## Extrait à lire
::::::

[Exposition] « Lee Ungno » : un rêve de liberté à l’encre calligraphiée
Fort de ses liens avec la création plastique coréenne contemporaine, le musée Cernuschi dédie sa nouvelle exposition à l’artiste Lee Ungno (1904-1989). Considéré comme l’un des peintres asiatiques les plus importants du XXème siècle, son œuvre exprime une quête libertaire façonnée par les bouleversements politiques de son époque et résonnant des cris d’un peuple opprimé. Ancien prisonnier politique sous le mandat de Park Chung-hee, c’est toute la démocratie coréenne naissante qui s’incarne à travers ses encres calligraphiées et ses compositions abstraites, où se décline le motif symbolique des foules. En 1959, Lee Ungno s’établit en France et fonde quelques années plus tard, l’Académie de peinture orientale abritée par le musée Cernuschi ; durant sa carrière, il ne cessera d’explorer les liens entre l’Extrême-Orient et l’Europe, fréquentant des artistes occidentaux tels Hans Hartung ou Pierre Soulages. Ici, une sélection de 82 œuvres parmi les collections du musée, compose cette rétrospective où le travail académique de Lee Ungno côtoie ses créations plus intimes entre figuration et abstraction. Alors, l’émotion se mêle à la richesse du propos, promesse d’un songe où la liberté s’esquisse à l’encre calligraphiée.
Durant les années 1920-1930, la production de Lee Ungno se situe dans une veine traditionnelle qui lui assure ses premiers succès, exerçant même dans le domaine publicitaire en tant que concepteur d’affiches. Pourtant, la domination des autorités coloniales japonaises tend à bouleverser le paysage culturel coréen, incitant les artistes à se familiariser avec un nouveau vocabulaire. La nécessité d’étudier les pays occidentaux afin d’être en mesure de leur résister se dessine en filigrane : les mutations artistiques du Japon entre modernité et tradition – notamment durant l’ère Meiji, en sont le symbole. A partir de 1937, Lee Ungno teinte donc son langage plastique de nouvelles influences, empruntées tant aux courants européens qu’au nihonga, mouvement réformateur de l’art japonais.
Mais en 1945, la libération de la Corée amorce une rupture esthétique dans le travail de l’artiste : ses expérimentations sur la couleur, la matière et les textures portent la marque d’une société coréenne bouleversée, éreintée par les conflits sociaux et dont l’avant-garde artistique dépeint désormais la douleur. L’espace muséal, paré de tonalités rouge et de noir, restitue avec justesse cette atmosphère saturée d’une sourde violence. Dès lors, la confrontation de Lee Ungno avec les courants abstraits européens amorce un tournant, dont son installation définitive en France signe l’aboutissement.
En 1964, il fonde l’Académie de peinture orientale de Paris, véritable trait d’union artistique et intellectuel entre les mouvements occidentaux et asiatiques. L’artiste coréen y prodigue ses enseignements en tant que professeur ; il privilégie la liberté personnelle de ses élèves et le développement de leur propre vocabulaire plastique, rejetant ainsi l’usage de la copie. L’Académie devient au fil des ans, un lieu de dialogue franco-coréen qui se perpétue après la mort de son créateur en 1989.

::::::

## Matériel fourni
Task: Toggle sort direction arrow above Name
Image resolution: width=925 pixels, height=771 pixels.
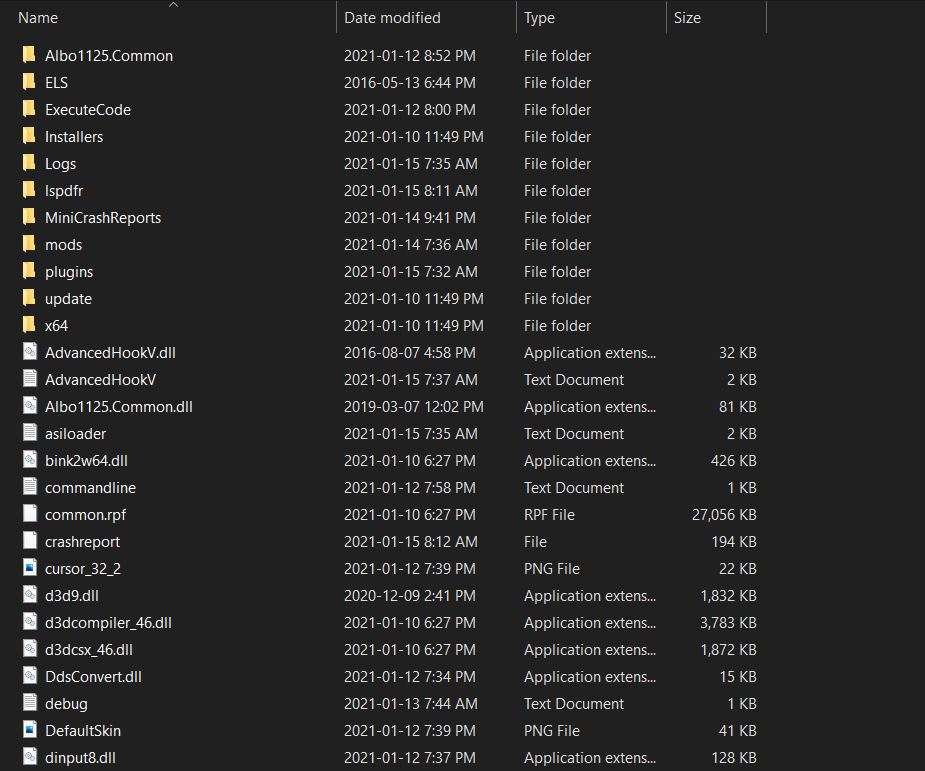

::::::

D'après l'article sur l'exposition Lee Ungno, en quelle année l'artiste fonde-t-il l'Académie de peinture orientale de Paris ?

En 1964.